Our results show that attention capture is driven by absolute deviations of the sound features. In other words, the features do not have an intrinsic polarity with respect to salience (e.g., the brighter, the more salient). Rather, it is a dissimilarity effect that modulates it. This is consistent with predictive coding and theories of auditory deviance detection38. They suggest that the deviations between the prediction and what is subsequently perceived determine auditory salience and trigger notified events39,40. Here, we support these theories by showing that absolute deviations of the sound features directly modulate the magnitude of the attentional capture effect, i.e., their salience.

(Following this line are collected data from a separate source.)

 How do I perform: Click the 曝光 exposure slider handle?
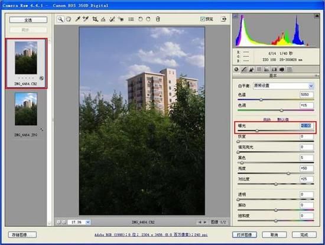(x=257, y=130)
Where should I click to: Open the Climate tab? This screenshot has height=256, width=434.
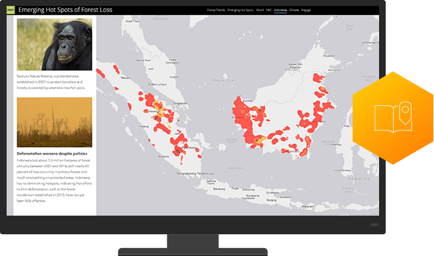coord(294,10)
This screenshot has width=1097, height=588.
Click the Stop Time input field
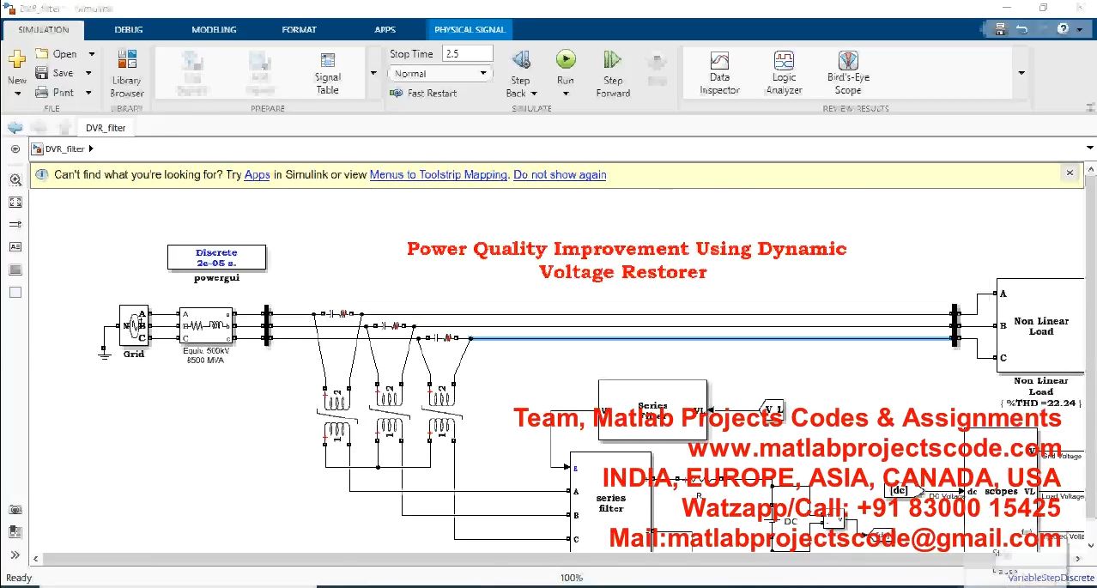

Finally, our findings are interesting from the perspective of auditory salience modelling, which could be improved by knowing the relevant parameters to consider and how salience depends on their variations. The approach taken so far is to consider the absolute and normalized feature variations over time16,39,41, without implying a more elaborate modulation of attention with these variations. The additivity of the effect produced by different feature variations provides insights into how to combine them41. An interesting avenue might be to consider more complex interactions and to go deeper in the understanding of the mechanisms underlying auditory salience.

Conclusion

This work provides contributions on a theoretical, methodological and practical level. From a theoretical point of view, a driving of attention capture by a stimulus feature was revealed. This modulation of bottom-up attention was found to be monotonic and similar for the two timbre attributes studied here: brightness and roughness. The experiment with variations in brightness highlighted symmetric properties, and the experiment with combinations of both attributes underlined the non-additive character. Methodologically, a way to measure the feature-driven component of attention was proposed: it implies modulating the singleton features in an additional singleton paradigm while keeping the attentional state constant. From a practical perspective, the results may enrich salience models that can include these features and the way they modulate salience in their implementation.

Finally, this study opens perspectives and calls for further studies. The extendibility of the modulation law to more features and to a wider range of feature variations, its dependence on attentional sets and top-down processes, and a higher resolution of the modulation curves deserve further investigation.